* [Input for this task]
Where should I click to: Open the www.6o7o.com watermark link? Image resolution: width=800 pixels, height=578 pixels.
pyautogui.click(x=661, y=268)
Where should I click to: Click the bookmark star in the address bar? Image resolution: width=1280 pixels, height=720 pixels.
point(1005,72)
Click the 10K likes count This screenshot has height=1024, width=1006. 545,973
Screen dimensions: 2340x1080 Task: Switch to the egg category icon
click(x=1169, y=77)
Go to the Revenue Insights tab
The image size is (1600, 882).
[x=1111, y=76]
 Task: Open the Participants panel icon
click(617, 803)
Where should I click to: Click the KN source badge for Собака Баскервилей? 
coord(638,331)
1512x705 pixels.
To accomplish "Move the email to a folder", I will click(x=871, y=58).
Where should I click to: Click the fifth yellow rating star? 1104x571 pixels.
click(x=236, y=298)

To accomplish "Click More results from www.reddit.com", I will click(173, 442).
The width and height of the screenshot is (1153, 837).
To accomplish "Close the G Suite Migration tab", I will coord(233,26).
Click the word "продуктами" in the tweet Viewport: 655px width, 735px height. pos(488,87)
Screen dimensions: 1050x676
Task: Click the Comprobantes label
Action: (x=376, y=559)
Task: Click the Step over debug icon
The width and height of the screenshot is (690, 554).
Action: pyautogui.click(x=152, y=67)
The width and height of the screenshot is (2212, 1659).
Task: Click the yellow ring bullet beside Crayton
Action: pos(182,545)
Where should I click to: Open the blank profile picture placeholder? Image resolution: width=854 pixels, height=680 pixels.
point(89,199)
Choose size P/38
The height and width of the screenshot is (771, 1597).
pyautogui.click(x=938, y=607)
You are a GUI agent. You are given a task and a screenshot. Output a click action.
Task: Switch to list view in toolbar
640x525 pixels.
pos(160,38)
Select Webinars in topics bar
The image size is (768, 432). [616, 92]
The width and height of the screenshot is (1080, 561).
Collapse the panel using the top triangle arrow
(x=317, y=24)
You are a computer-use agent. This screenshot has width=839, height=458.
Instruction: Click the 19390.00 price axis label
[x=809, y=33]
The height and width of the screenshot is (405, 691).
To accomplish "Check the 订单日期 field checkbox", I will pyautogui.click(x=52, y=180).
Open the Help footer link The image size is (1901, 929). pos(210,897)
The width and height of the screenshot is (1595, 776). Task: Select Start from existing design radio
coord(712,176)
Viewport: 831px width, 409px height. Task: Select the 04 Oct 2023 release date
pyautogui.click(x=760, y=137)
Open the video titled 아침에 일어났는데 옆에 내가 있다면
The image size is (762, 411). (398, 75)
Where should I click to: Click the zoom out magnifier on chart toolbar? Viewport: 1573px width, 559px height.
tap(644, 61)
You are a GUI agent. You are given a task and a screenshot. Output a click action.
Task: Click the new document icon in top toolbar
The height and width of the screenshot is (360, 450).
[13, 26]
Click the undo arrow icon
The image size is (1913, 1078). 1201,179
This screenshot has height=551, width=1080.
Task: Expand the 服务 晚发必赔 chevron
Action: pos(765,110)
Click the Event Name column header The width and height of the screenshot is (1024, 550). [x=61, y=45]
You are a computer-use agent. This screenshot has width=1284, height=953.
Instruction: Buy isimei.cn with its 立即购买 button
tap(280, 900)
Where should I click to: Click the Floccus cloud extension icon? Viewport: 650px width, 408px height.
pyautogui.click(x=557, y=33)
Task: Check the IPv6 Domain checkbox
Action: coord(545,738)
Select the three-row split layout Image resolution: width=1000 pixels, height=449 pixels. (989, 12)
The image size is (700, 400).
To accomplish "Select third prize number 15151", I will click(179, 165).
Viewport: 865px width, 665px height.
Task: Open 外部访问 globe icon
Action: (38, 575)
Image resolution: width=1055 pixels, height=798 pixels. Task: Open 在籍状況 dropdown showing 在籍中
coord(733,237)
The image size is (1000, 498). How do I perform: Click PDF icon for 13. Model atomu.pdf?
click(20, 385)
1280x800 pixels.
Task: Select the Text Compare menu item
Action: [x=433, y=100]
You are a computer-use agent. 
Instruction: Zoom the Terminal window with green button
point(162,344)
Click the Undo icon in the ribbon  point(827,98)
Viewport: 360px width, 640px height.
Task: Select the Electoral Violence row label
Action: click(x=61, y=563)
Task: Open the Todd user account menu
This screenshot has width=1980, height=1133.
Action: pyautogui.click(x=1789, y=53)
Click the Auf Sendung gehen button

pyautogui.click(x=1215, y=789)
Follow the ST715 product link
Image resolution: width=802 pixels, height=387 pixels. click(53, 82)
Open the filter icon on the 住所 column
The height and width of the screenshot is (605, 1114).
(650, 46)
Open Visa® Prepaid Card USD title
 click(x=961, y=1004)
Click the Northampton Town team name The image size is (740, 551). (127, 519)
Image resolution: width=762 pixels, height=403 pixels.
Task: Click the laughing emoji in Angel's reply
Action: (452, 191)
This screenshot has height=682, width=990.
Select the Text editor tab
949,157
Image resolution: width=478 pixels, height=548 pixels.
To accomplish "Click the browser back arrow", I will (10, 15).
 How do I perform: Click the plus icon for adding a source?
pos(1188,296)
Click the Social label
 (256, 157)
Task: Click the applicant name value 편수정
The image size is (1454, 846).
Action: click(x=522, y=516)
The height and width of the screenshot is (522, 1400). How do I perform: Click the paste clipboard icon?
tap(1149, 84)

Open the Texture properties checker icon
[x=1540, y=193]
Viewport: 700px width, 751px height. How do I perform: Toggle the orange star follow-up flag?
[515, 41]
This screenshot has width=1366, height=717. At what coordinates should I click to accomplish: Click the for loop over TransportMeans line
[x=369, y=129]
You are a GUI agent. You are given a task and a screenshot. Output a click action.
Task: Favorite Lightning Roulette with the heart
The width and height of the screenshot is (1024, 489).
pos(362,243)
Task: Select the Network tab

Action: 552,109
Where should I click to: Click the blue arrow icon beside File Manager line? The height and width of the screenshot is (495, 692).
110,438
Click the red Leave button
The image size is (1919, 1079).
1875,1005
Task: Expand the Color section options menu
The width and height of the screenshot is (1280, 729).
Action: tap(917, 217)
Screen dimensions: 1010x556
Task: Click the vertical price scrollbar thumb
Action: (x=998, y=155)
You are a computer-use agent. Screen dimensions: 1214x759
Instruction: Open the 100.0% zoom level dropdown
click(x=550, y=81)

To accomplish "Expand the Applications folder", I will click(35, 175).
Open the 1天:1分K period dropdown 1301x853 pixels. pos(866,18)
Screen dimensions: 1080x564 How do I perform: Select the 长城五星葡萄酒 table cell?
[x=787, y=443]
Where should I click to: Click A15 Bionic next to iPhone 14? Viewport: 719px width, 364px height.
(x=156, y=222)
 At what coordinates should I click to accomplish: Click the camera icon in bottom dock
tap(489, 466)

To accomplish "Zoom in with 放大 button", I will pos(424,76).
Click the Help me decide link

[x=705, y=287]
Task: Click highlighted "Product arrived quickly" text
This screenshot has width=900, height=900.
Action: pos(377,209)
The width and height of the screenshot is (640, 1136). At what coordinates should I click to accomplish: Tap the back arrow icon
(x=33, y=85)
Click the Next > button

* [What the task asks] If a line of the listing contains the word "computer", count it, then state only the total.

* [Completed exercise] 4